The first store was located in neighboring Newburg (see Totem Pole Cabins in Newburg), but when the four-lane U.S. 66 alignment was built, it cut the store off from its customers, so its owner, Ralph Jones, moved to a new location in Doolittle.

Unfortunately the four-lane highway in Doolittle would also cut off his store from the main flow of traffic. He relocated once again, in Rolla (See: Totem Pole Trading Post in Rolla).

The spot at 15990 County Rd 8140 later became the Gauntlet Paint and since 2005 it is an auction house. The picture looks east, the dashed line marks the roadbed of Route 66 cut by I-44.

If you want to drive this curved section on the north of the freeway, you have to head west into Doolittle and take the overpass there (map).

At this point Route 66 runs parallel to the freeway along its southern flank for 0.6 mi. This section was built to link the two parts of Route 66 that were cut by I-44.
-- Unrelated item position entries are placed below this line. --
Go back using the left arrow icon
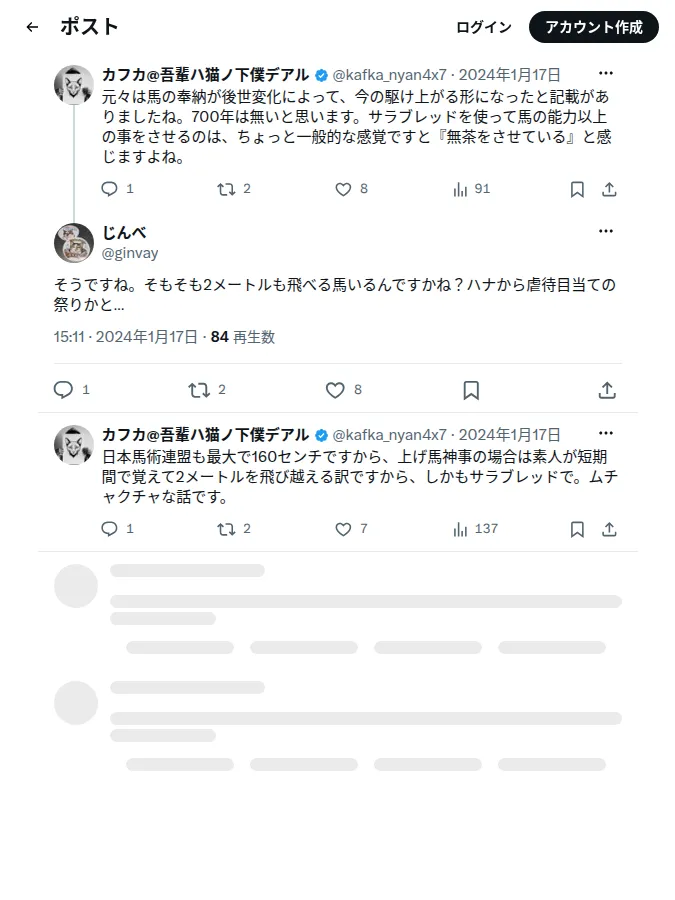[32, 27]
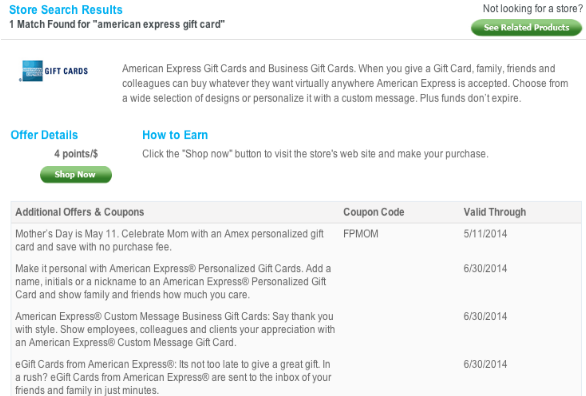The image size is (586, 396).
Task: Click the Coupon Code column header
Action: click(374, 212)
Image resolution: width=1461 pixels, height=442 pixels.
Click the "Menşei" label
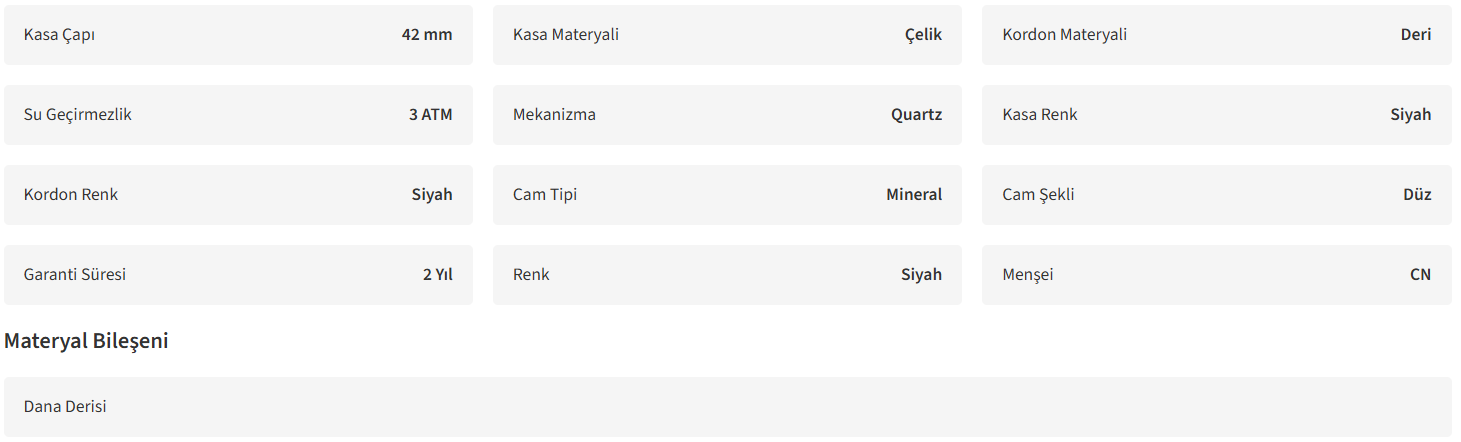pyautogui.click(x=1027, y=275)
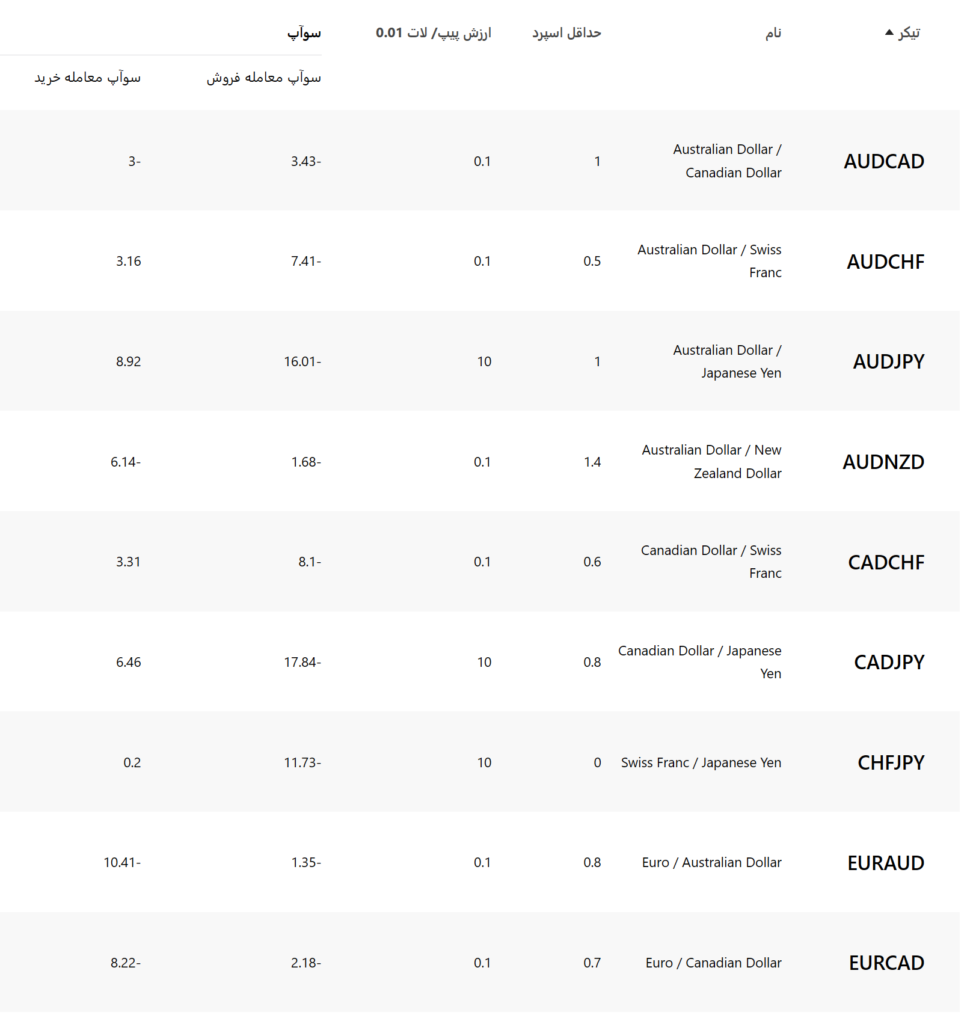Select the EURCAD ticker
Image resolution: width=979 pixels, height=1024 pixels.
886,963
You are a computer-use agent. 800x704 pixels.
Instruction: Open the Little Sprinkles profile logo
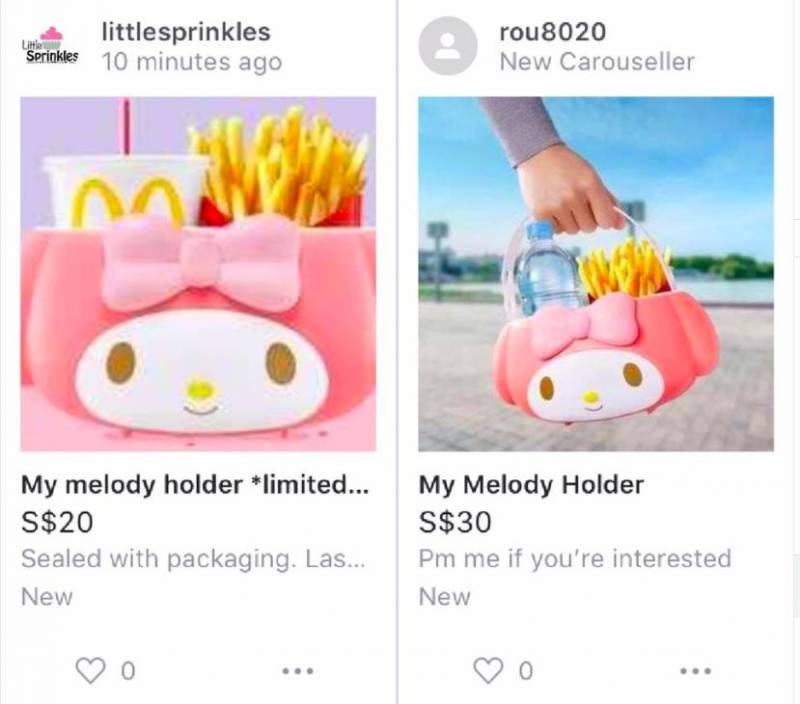[50, 46]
Former Hargis Tourist Camp

large single floor building

Hargis' Roller skate rink, US66 Doolittle. Click for St. view

At the point where Route 66 turns away from I-44 with a NE-SW course, to your left, once stood the old Hargis Tourist Camp or the "All American Camp" and his Texaco filling station. It had a row of cabins lined up perpendicular to the highway. Louis Hargis was also Arlington Township's Justice of Peace. On the eastern side of the property was the skating rink. The cabins are all gone, now a self storage site stands on the property, but the old roller rink he built is still there, as you can see in the image. Check this aerial photo from 1955, you can see the rink (right) and the line of cabins (left) on the south (bottom) side of the highway, notice how the old road is cut by the four-lane divided highway (now I-44).

Ramsey’s or Centerville Garage

Just ahead, also on your left is a classic garage and the remains of some cabins, "Ramsey's Garage" that began as "Centerville Garage" because it was roughly halfway between Rolla and Newburg.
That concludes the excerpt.